▸ **SOURCE DOCUMENT**
- Opening Delimiter -
Vermont media conference points to collaboration, new models for local journalism’s future

Vermont media conference points to collaboration, new models for local journalism’s future

Journalists must collaborate as media outlets — especially small newspapers — continue transitioning to a digital world, said industry leaders at a UVM-hosted conference last week.

Seventy-five reporters, editors, community organizers and funders from across the state met in Burlington March 10 for the Vermont Journalism Conference. On their minds: Can Vermont buck national trends and ensure local journalism endures?

The event, the first held in several years, was hosted by UVM’s Community News Service and the Vermont Journalism Exchange. Attendees stressed that for local news outlets to survive, organizations need to be tech-savvy and work to share resources and expertise among themselves. 

“On our smartphone, every app is a competitor to our local journalism,” said Sarah Ashworth, senior vice president of content at Vermont Public Radio and Vermont PBS. “Our competitors aren't each other, necessarily.”

Conference-goers pointed out that small outfits need clarity on how to turn to the growing role of donations in supporting news organizations — as seen in the financial models of outlets like Seven Days, the Waterbury Roundabout and VTDigger.

The one-day conference came amid increasing anxieties about the decline of local journalism in Vermont. Between 2004 and 2020, according to a report from the University of North Carolina, seven newspapers in the state either shut down or merged operations. Over that same span the U.S. lost about a quarter of its newspapers, the report said.

Losing news outlets hurts communities, advocates believe.

Meg Little Reilly talking about why local news matters.

“Increased polarization and lack of trust happen when there is no local news source,” said Meg Little Reilly, deputy director of the Center for Research on Vermont, which oversees organizer Community News Service.

One suggestion was to build a statewide nonprofit called “Friends of Vermont Journalism” that would allow donors to make tax-deductible contributions to their local news media. According to Seven Days publisher Paula Routly, the organization is already in the works and the team around it is looking for an executive director.
- Closing Delimiter -
▸ **Stored items**
- Opening Delimiter -
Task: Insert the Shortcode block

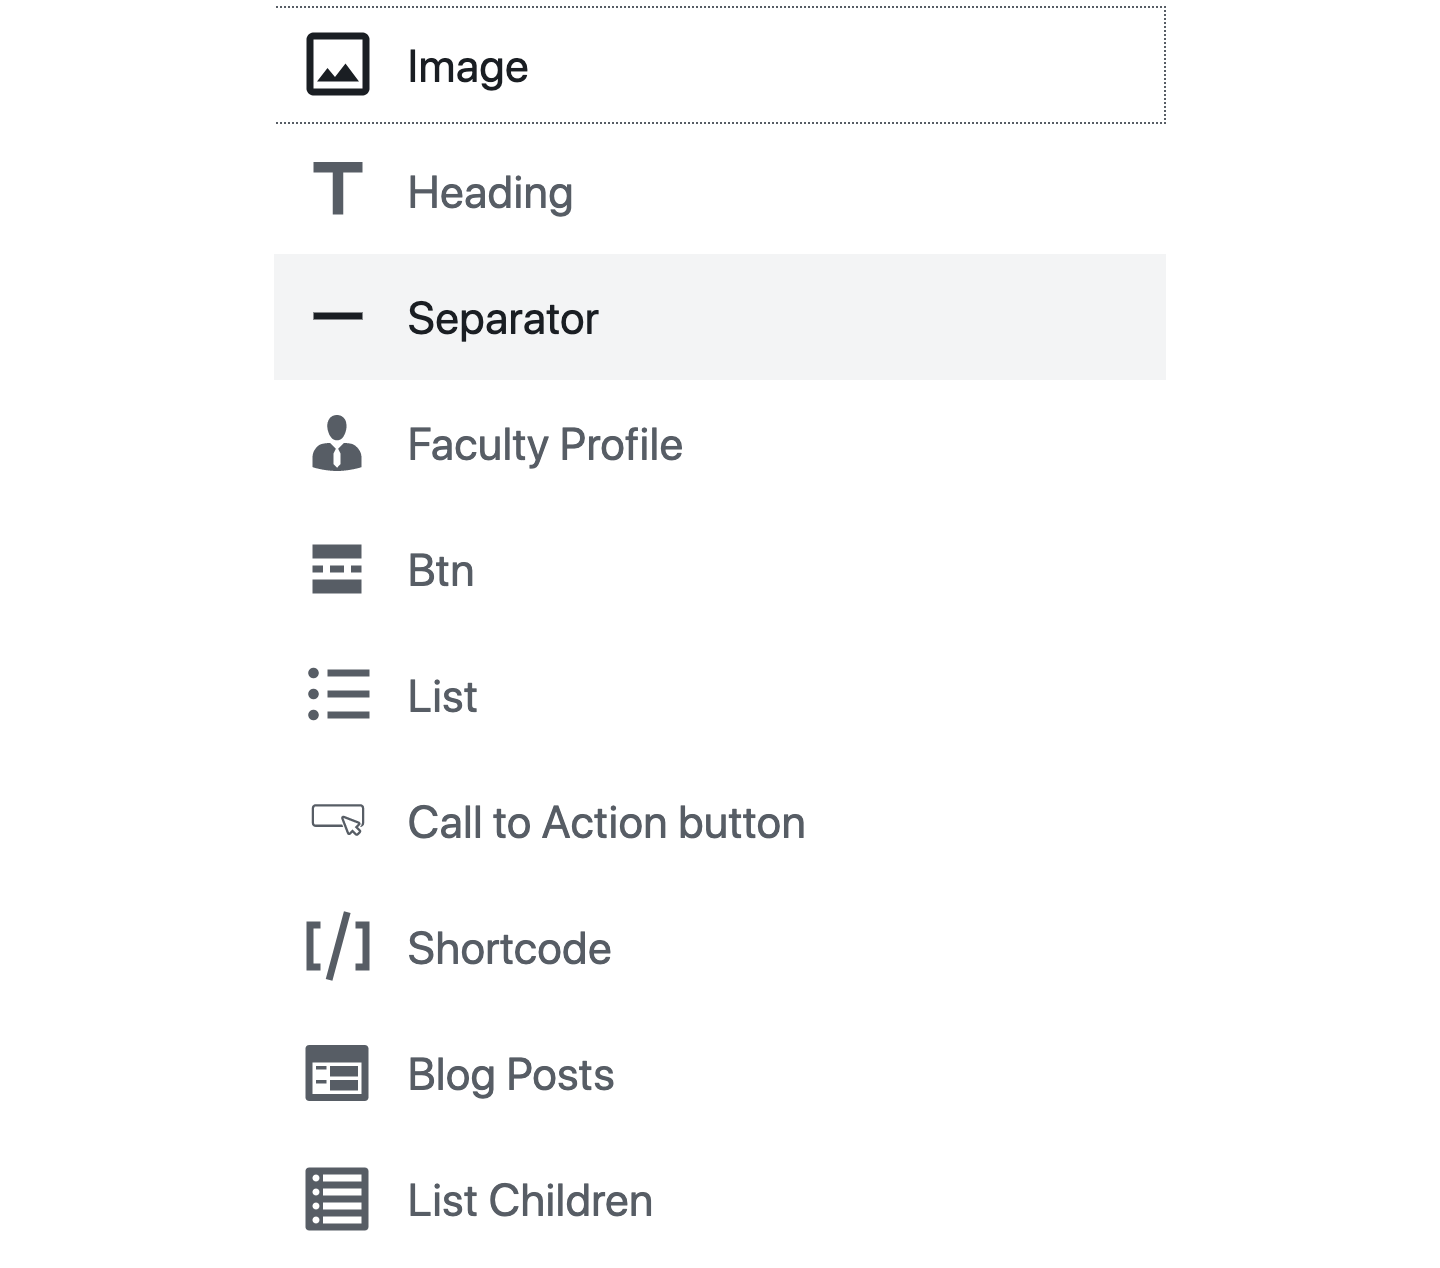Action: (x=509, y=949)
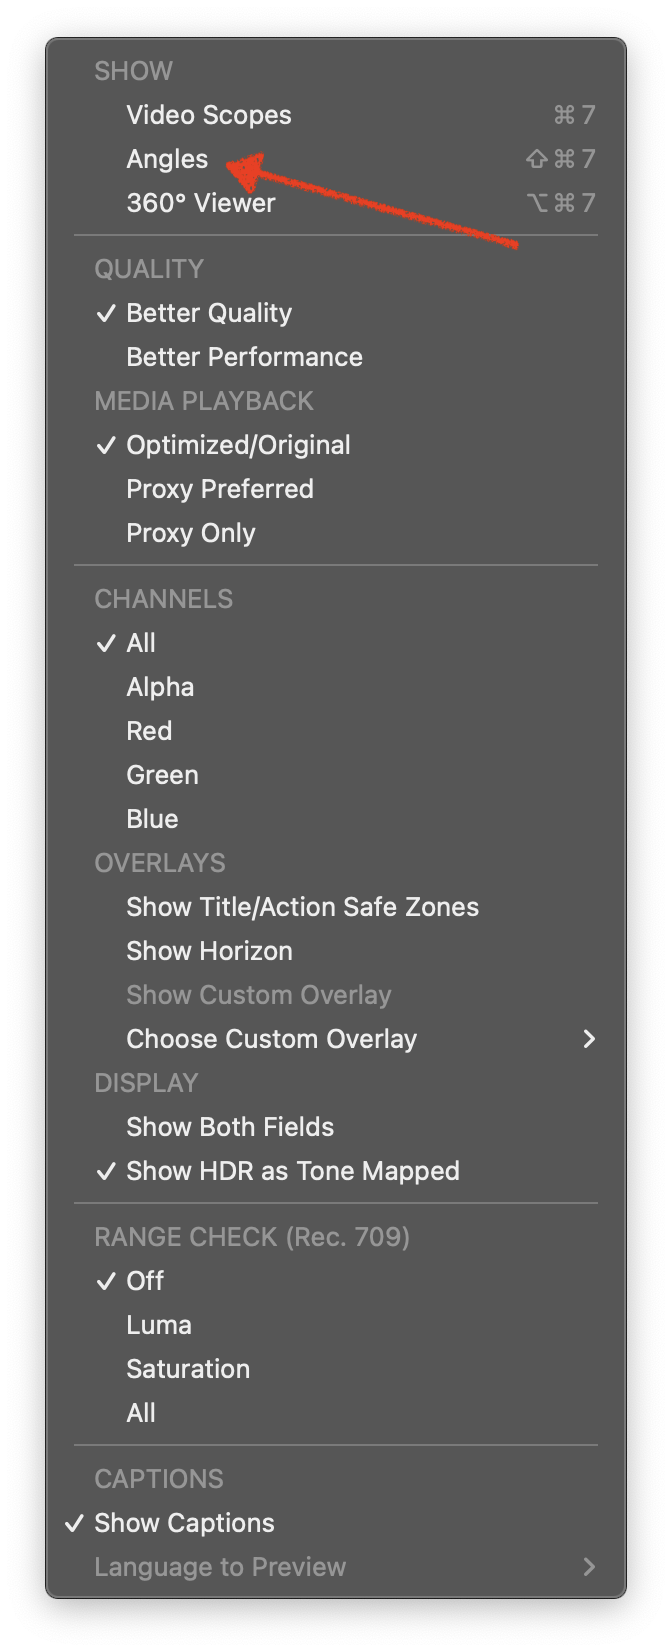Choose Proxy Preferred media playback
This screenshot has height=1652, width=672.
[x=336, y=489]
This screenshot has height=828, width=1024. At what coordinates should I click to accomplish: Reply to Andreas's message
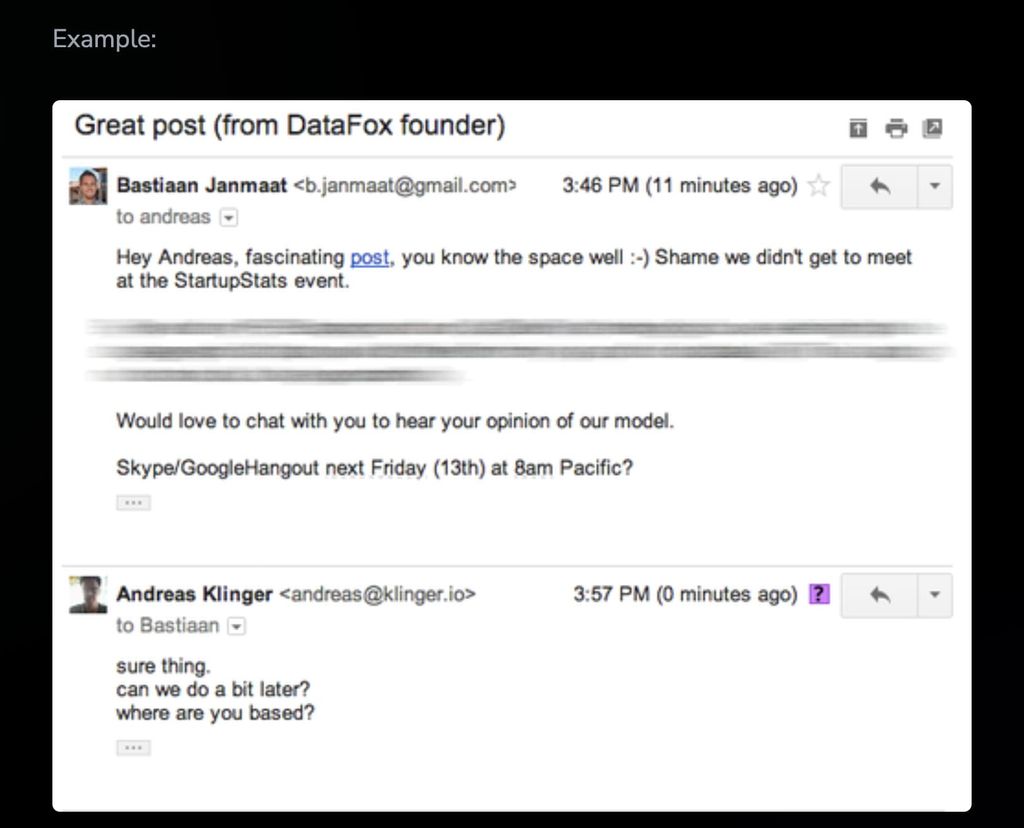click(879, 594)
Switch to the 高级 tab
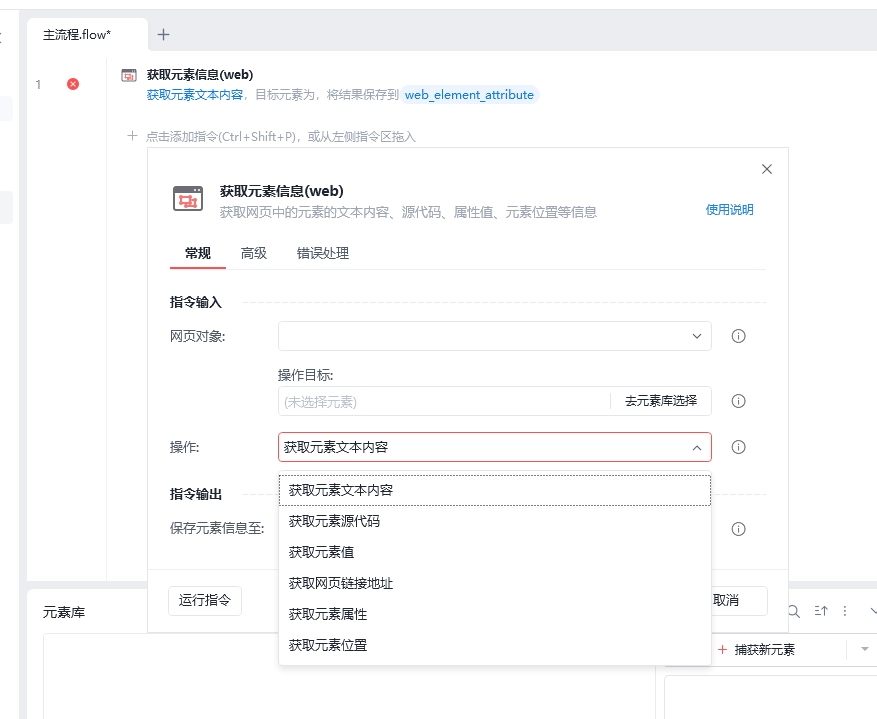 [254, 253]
- Closing Delimiter -
▸ **TASK DETAILS**
Decide whether each statement agrees with the Vermont journalism conference article above, answering yes or no and quoting the deciding words of the article: (a) The conference met in Burlington on March 10. (b) Over 2004 to 2020, the U.S. lost about half of its newspapers. (c) "Friends of Vermont Journalism" already has an executive director.

▸ **RESULT OF THIS TASK**
(a) Yes: "met in Burlington March 10 for the Vermont Journalism Conference"
(b) No: "Over that same span the U.S. lost about a quarter of its newspapers"
(c) No: "the team around it is looking for an executive director"